• TASK STATEMENT:
For the data below, give the number of lines in which "click" occurs. Include nothing besides that number.

• THE DATA:

----------

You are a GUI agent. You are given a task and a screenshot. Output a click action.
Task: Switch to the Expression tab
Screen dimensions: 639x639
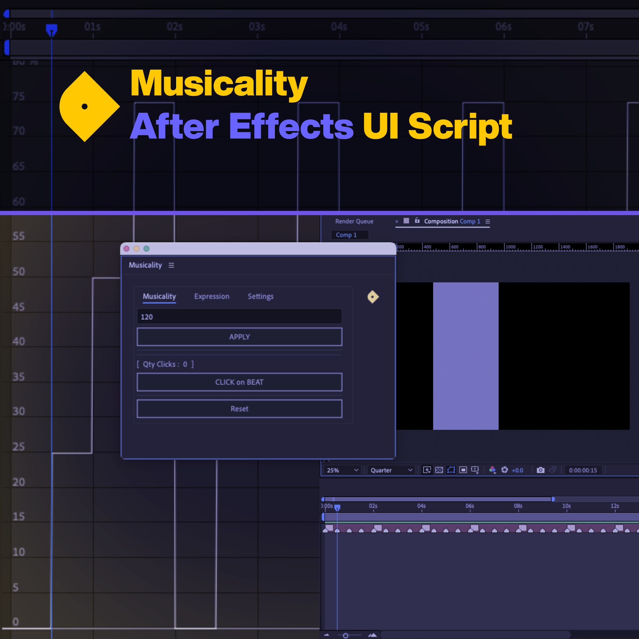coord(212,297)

----------

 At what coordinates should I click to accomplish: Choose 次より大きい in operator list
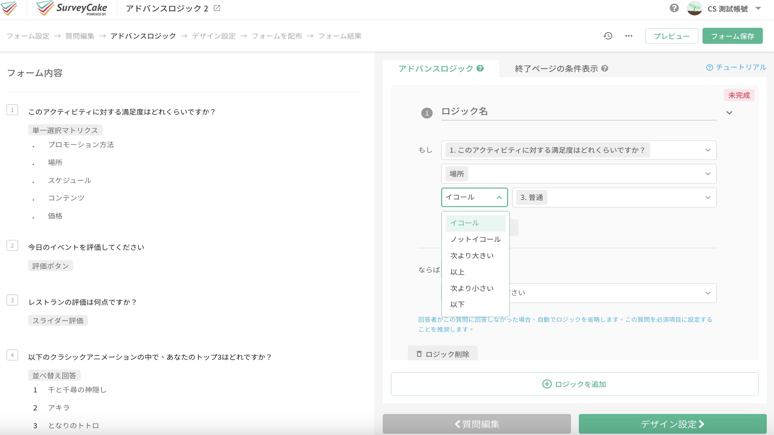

----------

• TASK SOLUTION:
2